Mario René Berríos Castillo (born May 29, 1982 in Tela) is a Honduran former football midfielder that only played for Marathón in Liga Nacional de Honduras.

Club career
A one-club man, the left-sided Berríos has played his entire professional career for Marathón. He made his first apparition for Marathón at the 2000–01 Clausura, when José de la Paz Herrera was the coach of the team.

He is also captain of the team. On August 8, 2015, during the 2015–16 Apertura, Berríos received a special recognition from Marathón, for he got to play 400 games with the team. Berríos scored 40 goals for Marathón during his 17 years in the team. On November 18, 2017, after 17 years spending with Marathón, and 470 appearances, he announced his retirement.

International career
Berrios made his debut for Honduras in a November 2002 friendly match against Colombia and has earned a total of 13 caps, scoring no goals. He has represented his country at the 2005 UNCAF Nations Cup as well as at the 2005 CONCACAF Gold Cup. and the 2013 CONCACAF Gold Cup.

+++++

**Exercises**.
[A] From the football player profile, list every international tournament at which Berríos represented Honduras.
[B] Answer these about the football player profile:
(i) Who was Marathón's coach when Berríos first appeared for the team?
(ii) How many goals did he score for Marathón?
(iii) Which team did Honduras play in his international debut?
The listing that comes next plays no part here.

**Available data**.
+++++

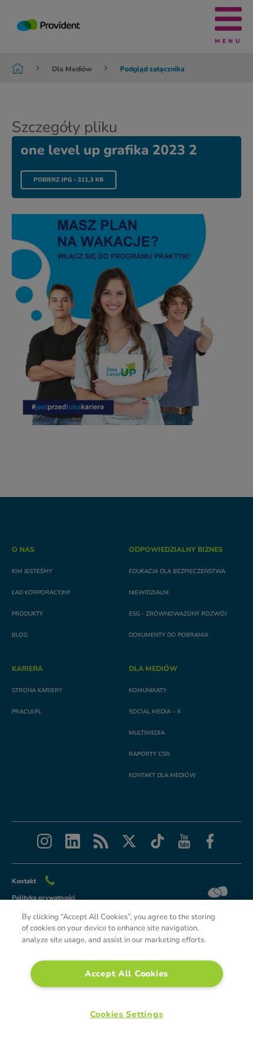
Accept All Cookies (126, 973)
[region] (126, 973)
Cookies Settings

+++++

**Solution list**.
[A]
2005 UNCAF Nations Cup
2005 CONCACAF Gold Cup
2013 CONCACAF Gold Cup

[B]
(i) José de la Paz Herrera
(ii) 40
(iii) Colombia